Introduction
When a coin is tossed, there are two possible outcomes - heads or tails. If the coin is tossed six times, there are 2^6 = 64 possible outcomes. In this question, we are interested in finding the probability of obtaining heads and tails alternatively.

Method
To find the probability of obtaining heads and tails alternatively, we need to count the number of ways in which we can get alternate heads and tails. Let's consider the first toss. We can either get a head or a tail. Let's assume we get a head. Then, in the second toss, we must get a tail. In the third toss, we must get a head, and so on. Therefore, there are only two possible sequences that meet our requirement - HTHTHT and THTHTH.

Calculation
The probability of getting a head in the first toss is 1/2. The probability of getting a tail in the second toss is also 1/2. Therefore, the probability of getting the sequence HT is (1/2) * (1/2) = 1/4. Similarly, the probability of getting the sequence TH is also 1/4.

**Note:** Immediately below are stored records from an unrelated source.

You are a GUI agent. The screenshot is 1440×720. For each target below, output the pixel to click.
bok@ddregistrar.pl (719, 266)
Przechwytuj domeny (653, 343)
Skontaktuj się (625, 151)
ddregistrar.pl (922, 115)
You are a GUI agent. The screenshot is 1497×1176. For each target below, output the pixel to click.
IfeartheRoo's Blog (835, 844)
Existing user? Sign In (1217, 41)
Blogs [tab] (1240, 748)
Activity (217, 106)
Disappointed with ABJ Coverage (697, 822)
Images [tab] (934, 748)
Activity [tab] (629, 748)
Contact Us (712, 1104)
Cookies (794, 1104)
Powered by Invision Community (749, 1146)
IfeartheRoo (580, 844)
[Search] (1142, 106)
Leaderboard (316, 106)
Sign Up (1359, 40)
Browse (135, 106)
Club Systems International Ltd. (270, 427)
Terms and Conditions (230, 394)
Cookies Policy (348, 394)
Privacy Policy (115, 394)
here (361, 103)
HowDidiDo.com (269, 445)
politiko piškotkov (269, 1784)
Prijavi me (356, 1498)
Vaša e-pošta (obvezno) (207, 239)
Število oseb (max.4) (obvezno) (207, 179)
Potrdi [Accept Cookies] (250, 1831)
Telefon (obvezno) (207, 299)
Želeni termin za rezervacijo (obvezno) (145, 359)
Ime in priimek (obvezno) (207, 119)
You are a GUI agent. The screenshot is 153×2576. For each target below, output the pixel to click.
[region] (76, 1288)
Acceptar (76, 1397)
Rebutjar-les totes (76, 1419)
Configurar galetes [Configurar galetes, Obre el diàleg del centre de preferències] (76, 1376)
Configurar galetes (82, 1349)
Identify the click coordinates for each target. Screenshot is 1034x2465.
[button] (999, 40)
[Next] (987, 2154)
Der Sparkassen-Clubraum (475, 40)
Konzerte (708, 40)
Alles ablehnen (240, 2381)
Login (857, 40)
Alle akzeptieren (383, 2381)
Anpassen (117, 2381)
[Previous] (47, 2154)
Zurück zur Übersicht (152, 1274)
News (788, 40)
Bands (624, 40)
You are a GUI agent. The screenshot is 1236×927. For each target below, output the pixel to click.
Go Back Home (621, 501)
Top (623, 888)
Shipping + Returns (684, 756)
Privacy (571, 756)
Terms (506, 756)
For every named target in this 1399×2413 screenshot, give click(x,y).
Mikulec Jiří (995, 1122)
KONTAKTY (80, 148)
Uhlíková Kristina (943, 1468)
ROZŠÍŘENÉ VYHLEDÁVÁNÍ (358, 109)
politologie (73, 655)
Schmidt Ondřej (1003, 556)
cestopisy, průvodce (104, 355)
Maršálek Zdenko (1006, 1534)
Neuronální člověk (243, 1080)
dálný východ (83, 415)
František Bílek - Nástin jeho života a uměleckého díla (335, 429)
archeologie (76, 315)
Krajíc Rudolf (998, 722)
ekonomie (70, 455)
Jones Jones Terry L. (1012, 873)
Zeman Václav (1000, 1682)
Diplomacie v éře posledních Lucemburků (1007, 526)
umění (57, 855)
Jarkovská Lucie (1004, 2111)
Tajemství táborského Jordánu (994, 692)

Since there are two possible sequences that meet our requirement, we add the probabilities to get the total probability. Therefore, the probability of obtaining heads and tails alternatively is:

P = 1/4 + 1/4 = 1/2

Conclusion
The probability of obtaining heads and tails alternatively when a coin is tossed six times is 1/2. This means that out of the 64 possible outcomes, there are 32 outcomes in which we get alternate heads and tails.